Keempat, memiliki sikap eksklusif terhadap lingkungan maupun perubahan serta intoleransi terhadap perbedaan maupun keragaman (pluralitas). Kelima, biasanya memiliki pandangan anti budaya ataupun anti kearifaan lokal keagamaan.
Nurwakhid mengungkapkan, untuk mengenali ciri-ciri penceramah jangan terjebak pada tampilan, tetapi isi ceramah dan cara pandang mereka dalam melihat persoalan keagamaan yang selalu dibenturkan dengan wawasan kebangsaan, kebudayaan dan keragaman.
Ia juga menegaskan strategi kelompok radikalisme memang bertujuan untuk menghancurkan Indonesia melalui berbagai strategi yang menanamkan doktrin dan narasi ke tengah masyarakat.
Setidaknya ada tiga strategi yang dilakukan oleh kelompok radikalisme. Pertama, mengaburkan, menghilang bahkan menyesatkan sejarah bangsa. Kedua, menghancurkan budaya dan kearifan lokal bangsa Indonesia. Ketiga, mengadu domba di antara anak bangsa dengan pandangan intoleransi dan Isu SARA.

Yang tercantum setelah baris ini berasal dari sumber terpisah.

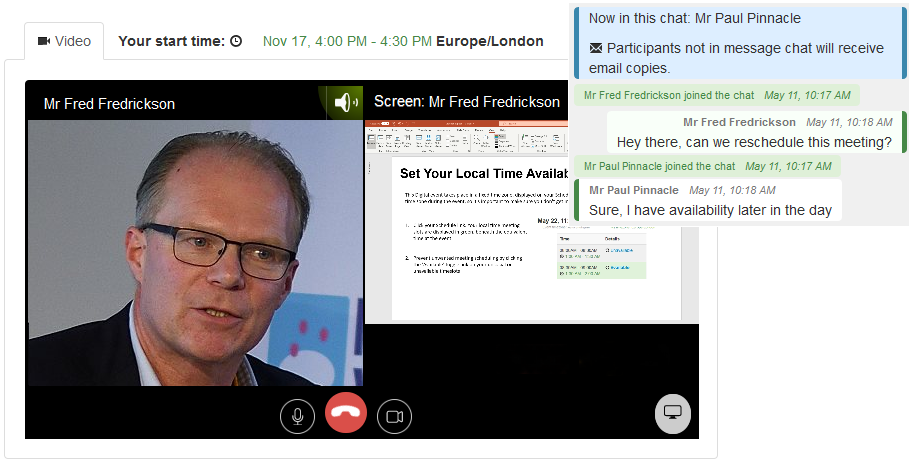End the call with red hang-up button

(346, 413)
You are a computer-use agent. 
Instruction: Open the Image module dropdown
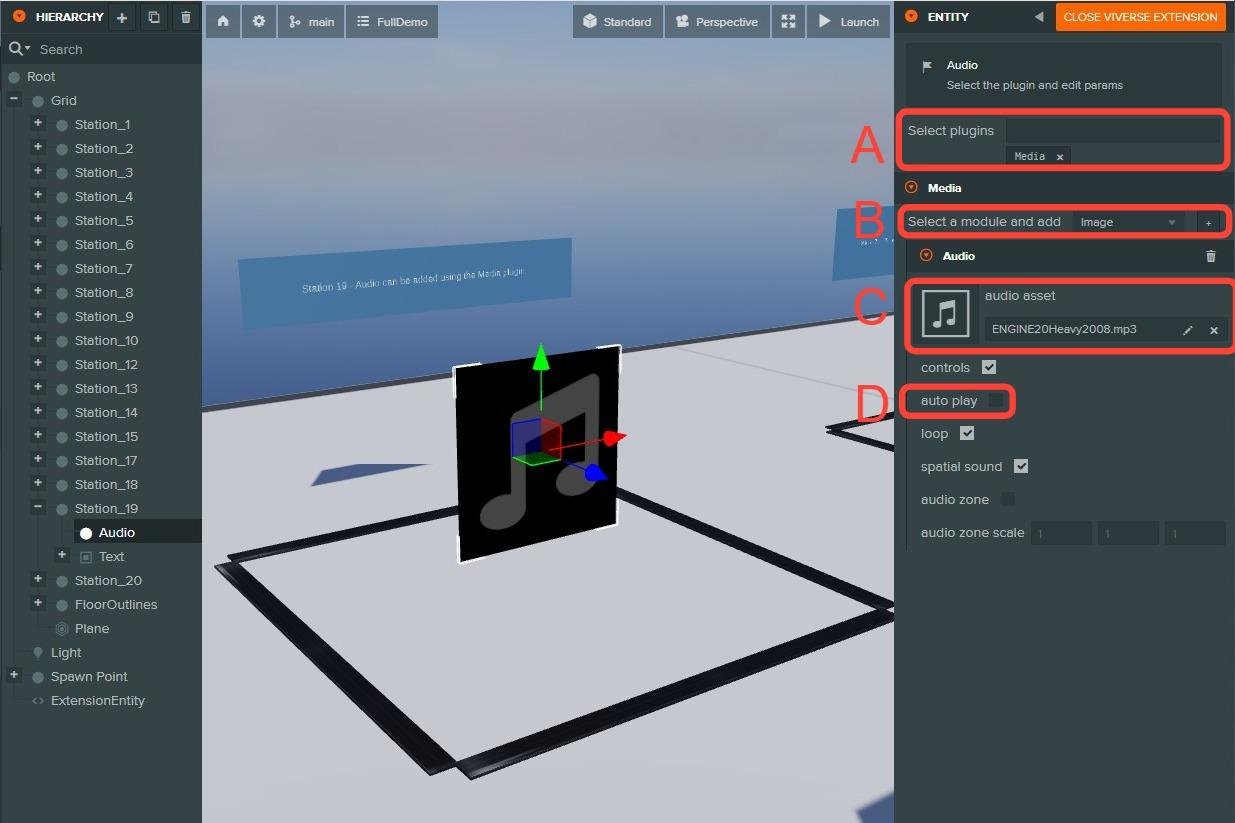click(1128, 222)
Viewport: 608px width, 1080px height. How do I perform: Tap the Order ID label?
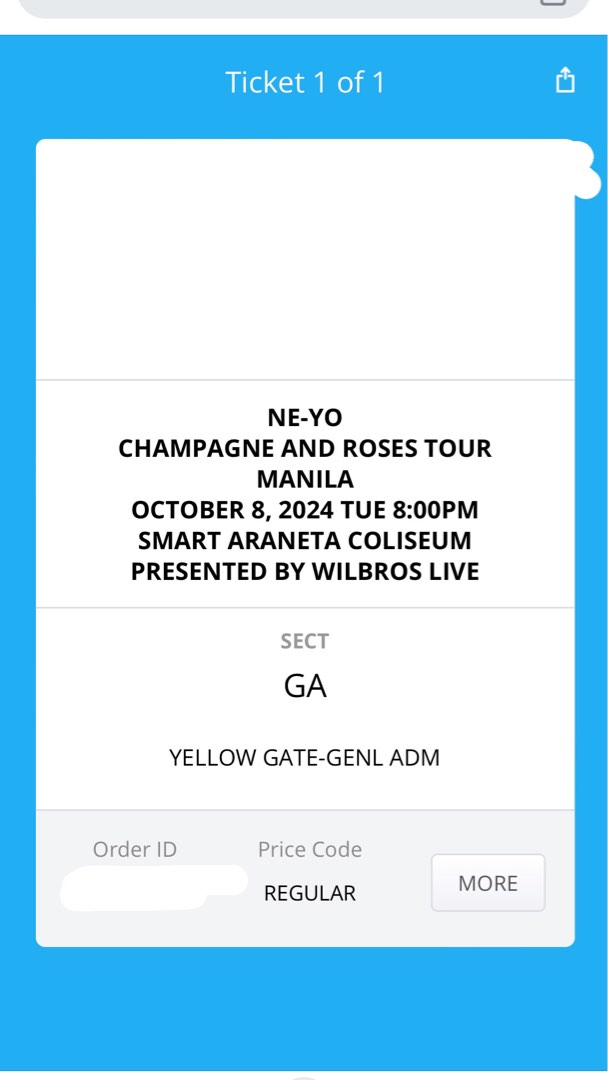[x=134, y=848]
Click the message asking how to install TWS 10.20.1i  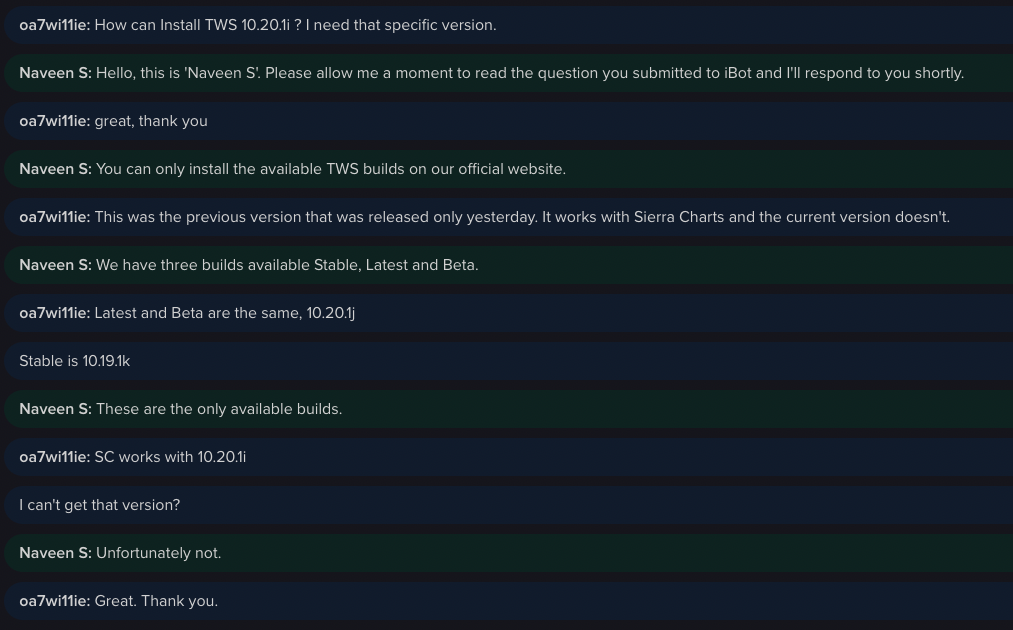click(295, 25)
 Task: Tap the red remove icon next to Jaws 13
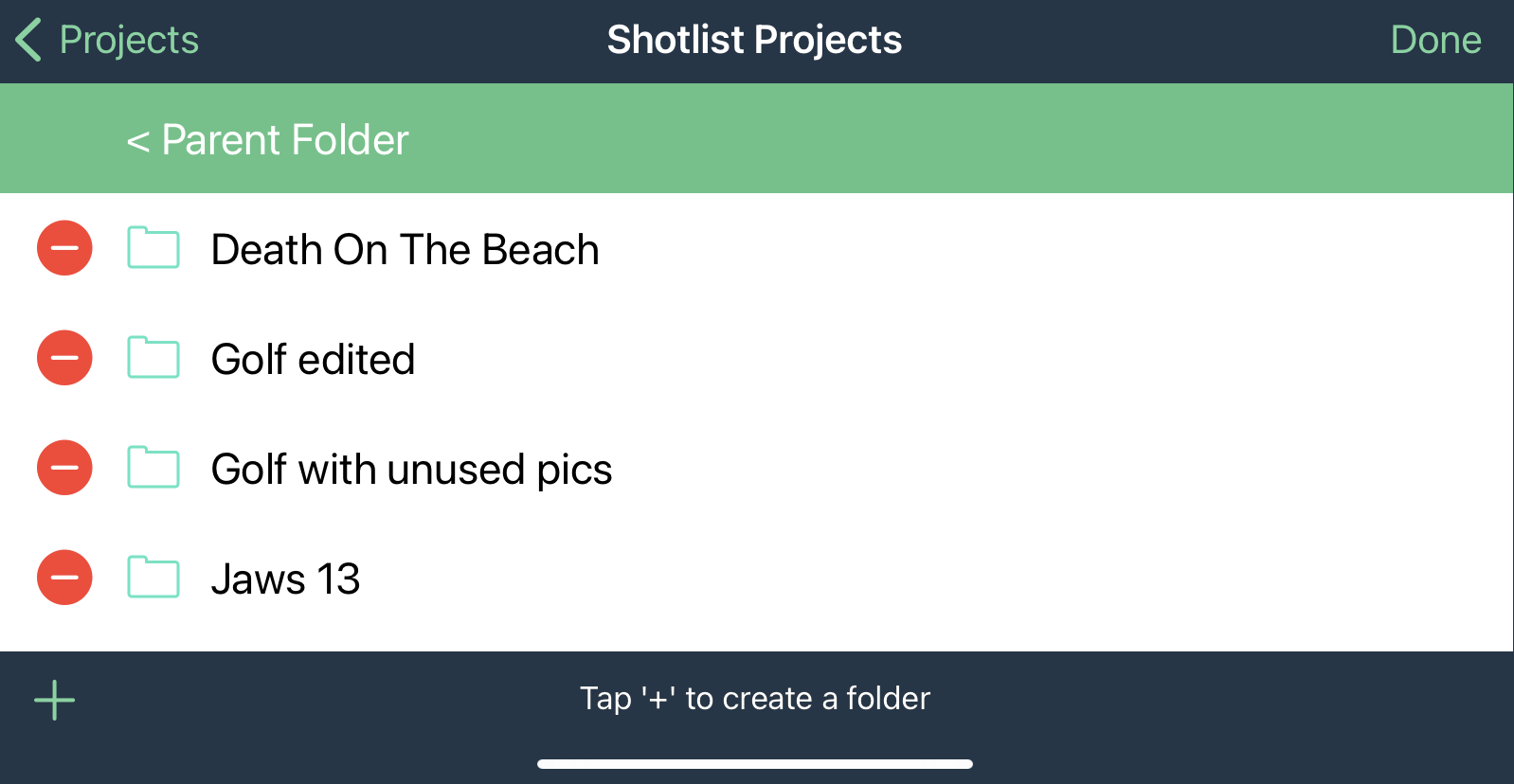[x=64, y=578]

Strategi ini dilakukan dengan mempolitisasi agama yang digunakan untuk membenturkan agama dengan nasionalisme dan agama dengan kebudayaan luhur bangsa. Proses penanamanya dilakukan secara massif di berbagai sektor kehidupan masyarakat, termasuk melalui penceramah radikal tersebut.
Hal inilah yang harus diwaspadai sejak awal untuk memutus penyebaran infiltrasi radikalisme. Intinya, jangan asal pilih undang penceramah radikal ke ruang-ruang edukasi keagamaan masyarakat.